_PROBLEM DESCRIPTION_. Copy exactly the lines of the records below, and only those lines, beginning with the line that contains "[button] (26, 126)" and ending with the line that contains "URBAN (99, 36)".

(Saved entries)
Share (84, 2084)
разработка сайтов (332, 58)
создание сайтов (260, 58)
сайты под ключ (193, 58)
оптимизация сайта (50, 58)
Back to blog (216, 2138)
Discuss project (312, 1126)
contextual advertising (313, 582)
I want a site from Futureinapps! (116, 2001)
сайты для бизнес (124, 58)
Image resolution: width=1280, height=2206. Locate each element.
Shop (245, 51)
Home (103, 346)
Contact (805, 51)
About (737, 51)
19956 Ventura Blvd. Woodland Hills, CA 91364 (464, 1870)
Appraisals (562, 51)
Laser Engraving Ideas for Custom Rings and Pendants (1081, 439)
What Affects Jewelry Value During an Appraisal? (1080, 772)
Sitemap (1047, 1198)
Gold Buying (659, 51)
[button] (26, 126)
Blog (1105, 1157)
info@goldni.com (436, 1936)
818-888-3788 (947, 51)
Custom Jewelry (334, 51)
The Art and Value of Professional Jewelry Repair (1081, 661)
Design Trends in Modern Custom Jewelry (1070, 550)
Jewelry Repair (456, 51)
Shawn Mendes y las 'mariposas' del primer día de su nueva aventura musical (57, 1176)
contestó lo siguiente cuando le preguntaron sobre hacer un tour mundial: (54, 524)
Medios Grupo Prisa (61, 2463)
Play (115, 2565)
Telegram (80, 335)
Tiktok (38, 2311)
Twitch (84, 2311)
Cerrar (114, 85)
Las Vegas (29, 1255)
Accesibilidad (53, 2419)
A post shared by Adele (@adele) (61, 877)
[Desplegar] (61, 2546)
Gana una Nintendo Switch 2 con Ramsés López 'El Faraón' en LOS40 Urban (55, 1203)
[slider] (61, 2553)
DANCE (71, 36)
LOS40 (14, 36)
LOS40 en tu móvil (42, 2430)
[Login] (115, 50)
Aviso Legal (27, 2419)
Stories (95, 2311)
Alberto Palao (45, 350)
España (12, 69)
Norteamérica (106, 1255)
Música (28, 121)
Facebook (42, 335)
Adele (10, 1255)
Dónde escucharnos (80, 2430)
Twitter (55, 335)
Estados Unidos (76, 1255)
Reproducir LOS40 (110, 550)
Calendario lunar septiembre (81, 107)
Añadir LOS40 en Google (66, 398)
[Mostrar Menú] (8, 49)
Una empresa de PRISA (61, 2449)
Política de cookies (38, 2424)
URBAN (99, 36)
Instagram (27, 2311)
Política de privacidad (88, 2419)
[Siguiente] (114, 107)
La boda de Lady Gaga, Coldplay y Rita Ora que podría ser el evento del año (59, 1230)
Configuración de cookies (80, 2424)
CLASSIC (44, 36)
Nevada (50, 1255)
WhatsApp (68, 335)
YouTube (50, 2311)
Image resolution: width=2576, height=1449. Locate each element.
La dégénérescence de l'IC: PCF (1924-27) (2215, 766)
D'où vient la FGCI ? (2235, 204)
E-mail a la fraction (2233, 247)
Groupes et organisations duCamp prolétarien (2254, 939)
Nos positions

_SOLUTION FOR THIS TASK_.
[button] (26, 126)
Blog (1105, 1157)
info@goldni.com (436, 1936)
818-888-3788 (947, 51)
Custom Jewelry (334, 51)
The Art and Value of Professional Jewelry Repair (1081, 661)
Design Trends in Modern Custom Jewelry (1070, 550)
Jewelry Repair (456, 51)
Shawn Mendes y las 'mariposas' del primer día de su nueva aventura musical (57, 1176)
contestó lo siguiente cuando le preguntaron sobre hacer un tour mundial: (54, 524)
Medios Grupo Prisa (61, 2463)
Play (115, 2565)
Telegram (80, 335)
Tiktok (38, 2311)
Twitch (84, 2311)
Cerrar (114, 85)
Las Vegas (29, 1255)
Accesibilidad (53, 2419)
A post shared by Adele (@adele) (61, 877)
[Desplegar] (61, 2546)
Gana una Nintendo Switch 2 con Ramsés López 'El Faraón' en LOS40 Urban (55, 1203)
[slider] (61, 2553)
DANCE (71, 36)
LOS40 (14, 36)
LOS40 en tu móvil (42, 2430)
[Login] (115, 50)
Aviso Legal (27, 2419)
Stories (95, 2311)
Alberto Palao (45, 350)
España (12, 69)
Norteamérica (106, 1255)
Música (28, 121)
Facebook (42, 335)
Adele (10, 1255)
Dónde escucharnos (80, 2430)
Twitter (55, 335)
Estados Unidos (76, 1255)
Reproducir LOS40 (110, 550)
Calendario lunar septiembre (81, 107)
Añadir LOS40 en Google (66, 398)
[Mostrar Menú] (8, 49)
Una empresa de PRISA (61, 2449)
Política de cookies (38, 2424)
URBAN (99, 36)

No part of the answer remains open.